> _TASK TO CARRY OUT_
Begin at the line containing "[Manus creó 9 de Jun de 2024] (458, 683)" in the entries below and end at the line containing "1888 (23, 1874)"; transcribe that range exactly and nothing outside it.

(Source records)
────

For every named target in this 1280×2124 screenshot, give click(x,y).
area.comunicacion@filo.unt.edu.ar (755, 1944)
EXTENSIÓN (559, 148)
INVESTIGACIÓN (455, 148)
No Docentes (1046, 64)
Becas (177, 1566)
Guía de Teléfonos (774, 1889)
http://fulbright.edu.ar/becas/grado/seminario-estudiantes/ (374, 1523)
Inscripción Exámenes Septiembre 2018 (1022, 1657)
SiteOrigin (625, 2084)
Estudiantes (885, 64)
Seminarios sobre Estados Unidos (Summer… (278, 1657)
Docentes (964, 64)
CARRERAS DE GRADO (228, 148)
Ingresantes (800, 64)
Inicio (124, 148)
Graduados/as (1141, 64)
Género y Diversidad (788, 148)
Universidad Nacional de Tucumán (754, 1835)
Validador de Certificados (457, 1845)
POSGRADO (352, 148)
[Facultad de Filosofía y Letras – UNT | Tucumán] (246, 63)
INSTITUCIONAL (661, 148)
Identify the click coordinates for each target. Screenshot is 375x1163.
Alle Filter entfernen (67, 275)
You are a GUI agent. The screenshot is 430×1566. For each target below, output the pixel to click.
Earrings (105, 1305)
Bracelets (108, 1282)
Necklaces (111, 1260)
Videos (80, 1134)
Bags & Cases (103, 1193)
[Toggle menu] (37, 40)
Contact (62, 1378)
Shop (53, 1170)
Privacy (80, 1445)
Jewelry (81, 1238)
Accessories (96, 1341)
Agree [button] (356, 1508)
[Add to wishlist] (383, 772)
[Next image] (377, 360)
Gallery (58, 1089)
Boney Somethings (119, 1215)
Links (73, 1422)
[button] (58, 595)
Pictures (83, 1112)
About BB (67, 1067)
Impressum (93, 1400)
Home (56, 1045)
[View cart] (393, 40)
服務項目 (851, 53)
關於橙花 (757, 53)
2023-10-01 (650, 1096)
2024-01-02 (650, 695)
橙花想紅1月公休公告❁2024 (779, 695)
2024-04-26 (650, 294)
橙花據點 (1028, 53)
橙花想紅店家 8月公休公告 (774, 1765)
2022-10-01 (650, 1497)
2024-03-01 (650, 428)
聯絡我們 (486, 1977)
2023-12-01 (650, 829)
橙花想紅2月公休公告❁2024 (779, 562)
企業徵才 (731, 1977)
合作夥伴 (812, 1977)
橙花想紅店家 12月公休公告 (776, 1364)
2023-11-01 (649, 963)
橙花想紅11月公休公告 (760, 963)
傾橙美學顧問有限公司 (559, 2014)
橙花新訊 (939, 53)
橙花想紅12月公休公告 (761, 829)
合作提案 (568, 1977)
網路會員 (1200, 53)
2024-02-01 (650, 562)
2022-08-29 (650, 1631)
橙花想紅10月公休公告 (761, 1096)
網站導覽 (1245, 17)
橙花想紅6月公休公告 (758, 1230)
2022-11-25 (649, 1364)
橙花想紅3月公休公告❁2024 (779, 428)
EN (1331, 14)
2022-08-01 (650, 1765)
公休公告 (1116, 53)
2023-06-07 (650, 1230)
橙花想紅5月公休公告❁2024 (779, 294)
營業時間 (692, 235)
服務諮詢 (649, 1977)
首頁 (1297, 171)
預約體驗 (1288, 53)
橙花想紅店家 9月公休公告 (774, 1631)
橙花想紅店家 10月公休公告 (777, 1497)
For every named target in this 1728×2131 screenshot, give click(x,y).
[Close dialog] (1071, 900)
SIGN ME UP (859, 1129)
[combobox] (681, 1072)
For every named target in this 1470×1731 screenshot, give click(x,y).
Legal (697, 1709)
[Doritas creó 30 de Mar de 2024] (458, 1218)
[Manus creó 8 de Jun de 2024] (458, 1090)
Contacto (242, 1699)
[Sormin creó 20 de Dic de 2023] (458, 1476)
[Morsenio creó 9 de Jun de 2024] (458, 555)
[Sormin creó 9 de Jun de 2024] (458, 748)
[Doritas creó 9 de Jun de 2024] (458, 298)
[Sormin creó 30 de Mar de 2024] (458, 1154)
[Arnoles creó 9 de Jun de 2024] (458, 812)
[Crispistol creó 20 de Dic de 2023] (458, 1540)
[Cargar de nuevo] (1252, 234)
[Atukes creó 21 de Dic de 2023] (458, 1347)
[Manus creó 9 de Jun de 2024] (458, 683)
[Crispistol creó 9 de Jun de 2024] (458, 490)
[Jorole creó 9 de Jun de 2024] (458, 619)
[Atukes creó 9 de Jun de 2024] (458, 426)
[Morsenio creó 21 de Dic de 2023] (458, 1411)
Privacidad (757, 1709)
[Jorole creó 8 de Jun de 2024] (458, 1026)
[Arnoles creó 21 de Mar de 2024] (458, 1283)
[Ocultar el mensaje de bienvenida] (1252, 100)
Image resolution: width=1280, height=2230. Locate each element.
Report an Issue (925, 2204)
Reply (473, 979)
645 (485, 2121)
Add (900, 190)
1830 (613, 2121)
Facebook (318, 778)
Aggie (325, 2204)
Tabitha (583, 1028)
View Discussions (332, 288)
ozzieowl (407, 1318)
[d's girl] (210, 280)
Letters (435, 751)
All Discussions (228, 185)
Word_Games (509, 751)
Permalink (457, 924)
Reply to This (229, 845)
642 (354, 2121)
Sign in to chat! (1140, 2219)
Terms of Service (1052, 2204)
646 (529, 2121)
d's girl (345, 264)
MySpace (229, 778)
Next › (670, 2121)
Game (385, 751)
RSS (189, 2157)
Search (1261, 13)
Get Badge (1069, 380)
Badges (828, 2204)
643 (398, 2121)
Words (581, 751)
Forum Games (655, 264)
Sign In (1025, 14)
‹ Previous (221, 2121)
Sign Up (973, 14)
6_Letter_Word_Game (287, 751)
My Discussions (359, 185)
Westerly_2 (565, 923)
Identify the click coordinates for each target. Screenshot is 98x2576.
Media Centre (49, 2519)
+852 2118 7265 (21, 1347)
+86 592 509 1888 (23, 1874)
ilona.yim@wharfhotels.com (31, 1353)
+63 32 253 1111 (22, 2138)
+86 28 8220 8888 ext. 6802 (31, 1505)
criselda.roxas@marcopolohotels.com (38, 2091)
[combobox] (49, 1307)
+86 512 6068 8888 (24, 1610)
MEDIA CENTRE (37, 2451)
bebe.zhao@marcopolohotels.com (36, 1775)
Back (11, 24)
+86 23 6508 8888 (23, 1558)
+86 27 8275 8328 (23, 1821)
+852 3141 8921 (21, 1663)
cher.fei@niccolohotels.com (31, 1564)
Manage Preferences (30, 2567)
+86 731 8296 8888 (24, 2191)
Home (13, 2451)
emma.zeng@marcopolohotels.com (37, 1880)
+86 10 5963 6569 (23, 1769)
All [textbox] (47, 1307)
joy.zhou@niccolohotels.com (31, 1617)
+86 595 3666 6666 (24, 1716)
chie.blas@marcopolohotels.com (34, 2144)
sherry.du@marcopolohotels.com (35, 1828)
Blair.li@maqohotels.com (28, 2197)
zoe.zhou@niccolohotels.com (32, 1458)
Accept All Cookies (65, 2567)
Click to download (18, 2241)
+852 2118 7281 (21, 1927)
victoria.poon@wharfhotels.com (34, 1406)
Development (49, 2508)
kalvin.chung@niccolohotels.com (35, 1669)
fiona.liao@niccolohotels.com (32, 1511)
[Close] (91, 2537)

────

> _ANSWER TO THIS PROBLEM_
[Manus creó 9 de Jun de 2024] (458, 683)
[Crispistol creó 9 de Jun de 2024] (458, 490)
[Jorole creó 9 de Jun de 2024] (458, 619)
[Atukes creó 9 de Jun de 2024] (458, 426)
[Morsenio creó 21 de Dic de 2023] (458, 1411)
Privacidad (757, 1709)
[Jorole creó 8 de Jun de 2024] (458, 1026)
[Arnoles creó 21 de Mar de 2024] (458, 1283)
[Ocultar el mensaje de bienvenida] (1252, 100)
Image resolution: width=1280, height=2230. Locate each element.
Report an Issue (925, 2204)
Reply (473, 979)
645 (485, 2121)
Add (900, 190)
1830 (613, 2121)
Facebook (318, 778)
Aggie (325, 2204)
Tabitha (583, 1028)
View Discussions (332, 288)
ozzieowl (407, 1318)
[d's girl] (210, 280)
Letters (435, 751)
All Discussions (228, 185)
Word_Games (509, 751)
Permalink (457, 924)
Reply to This (229, 845)
642 (354, 2121)
Sign in to chat! (1140, 2219)
Terms of Service (1052, 2204)
646 (529, 2121)
d's girl (345, 264)
MySpace (229, 778)
Next › (670, 2121)
Game (385, 751)
RSS (189, 2157)
Search (1261, 13)
Get Badge (1069, 380)
Badges (828, 2204)
643 (398, 2121)
Words (581, 751)
Forum Games (655, 264)
Sign In (1025, 14)
‹ Previous (221, 2121)
Sign Up (973, 14)
6_Letter_Word_Game (287, 751)
My Discussions (359, 185)
Westerly_2 (565, 923)
Identify the click coordinates for each target. Screenshot is 98x2576.
Media Centre (49, 2519)
+852 2118 7265 (21, 1347)
+86 592 509 1888 (23, 1874)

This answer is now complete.